◆ **Problem requirements**
Please write out exactly the lines from the one with "You are a computer-use agent." through the end of the data below, both ends included, and omit any pictures.
──────
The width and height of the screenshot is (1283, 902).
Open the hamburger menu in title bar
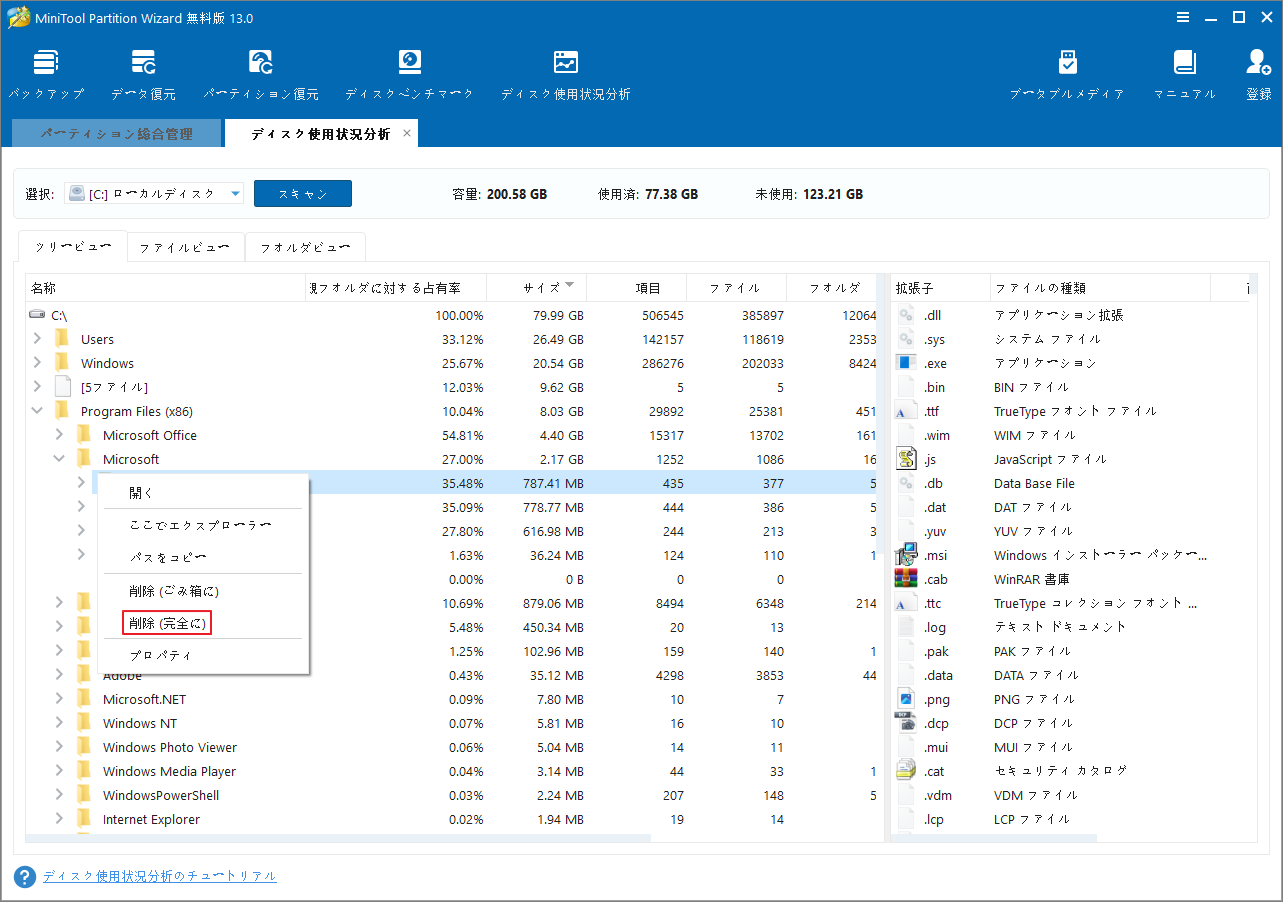coord(1183,17)

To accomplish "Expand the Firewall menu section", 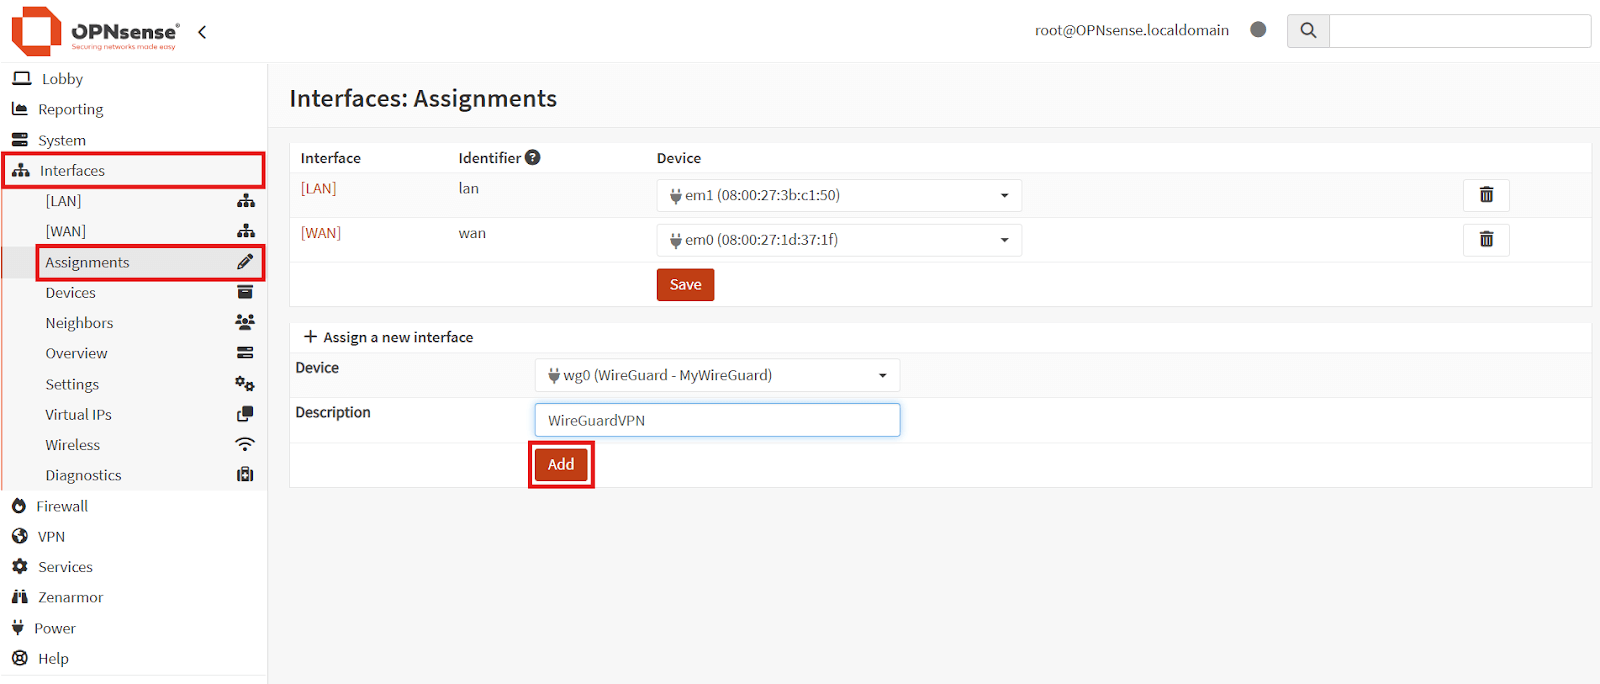I will tap(62, 506).
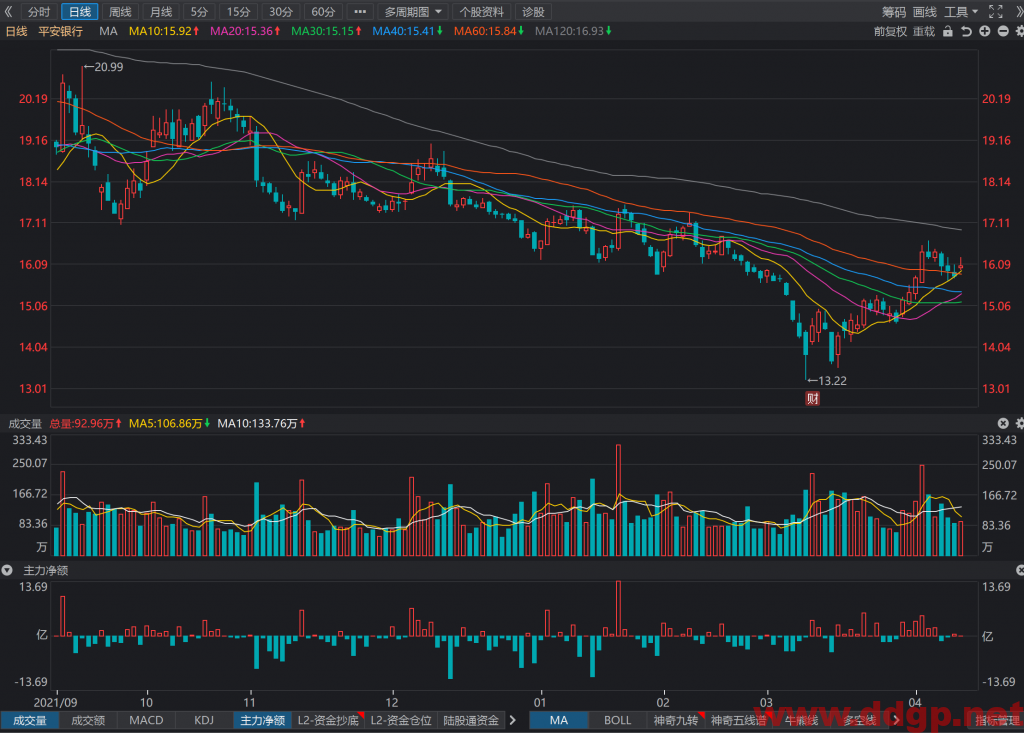Zoom in with the plus circle icon
The height and width of the screenshot is (733, 1024).
coord(985,31)
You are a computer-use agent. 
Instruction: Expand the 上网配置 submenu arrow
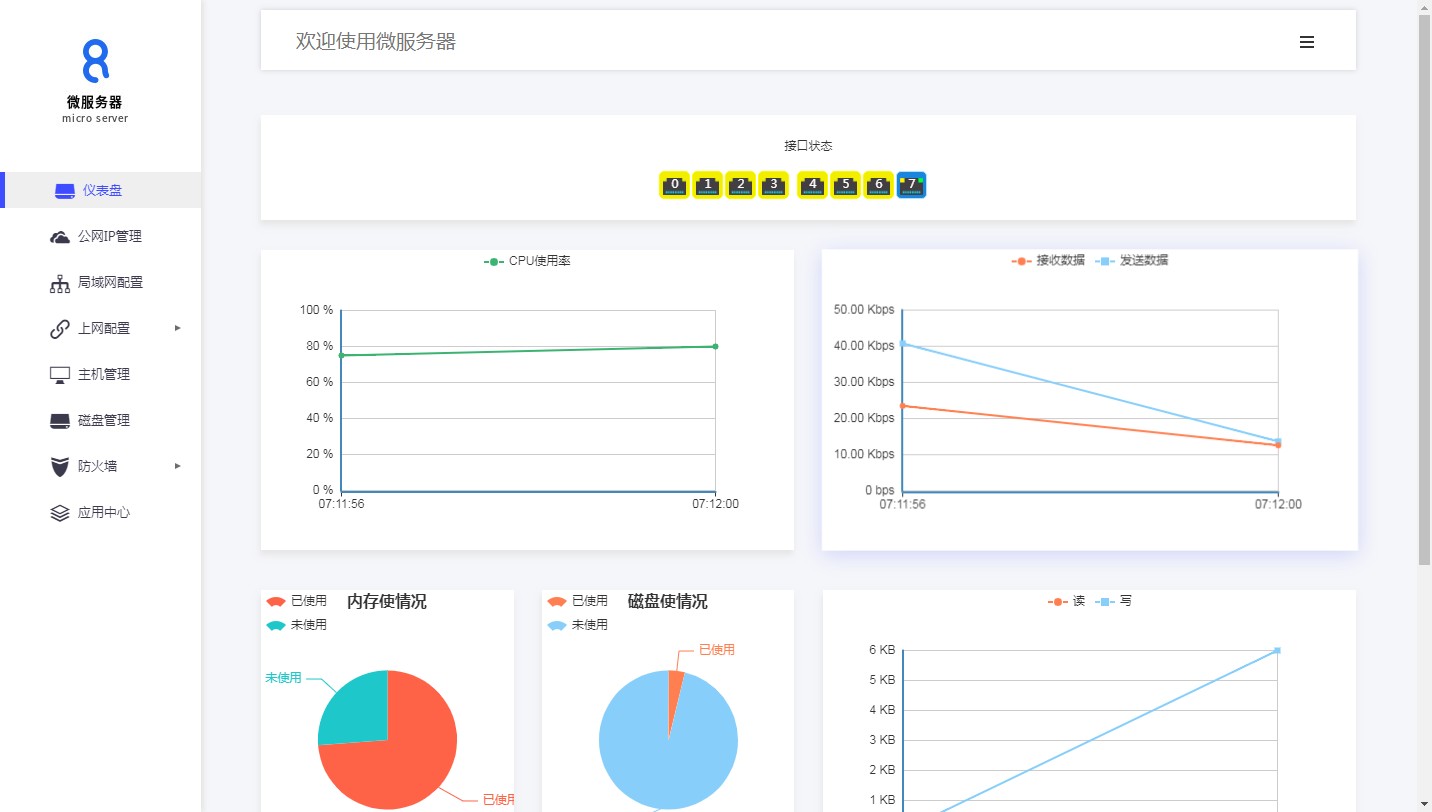pos(178,328)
──────
◆ **Response below**
You are a computer-use agent. 
Instruction: Expand the 上网配置 submenu arrow
pos(178,328)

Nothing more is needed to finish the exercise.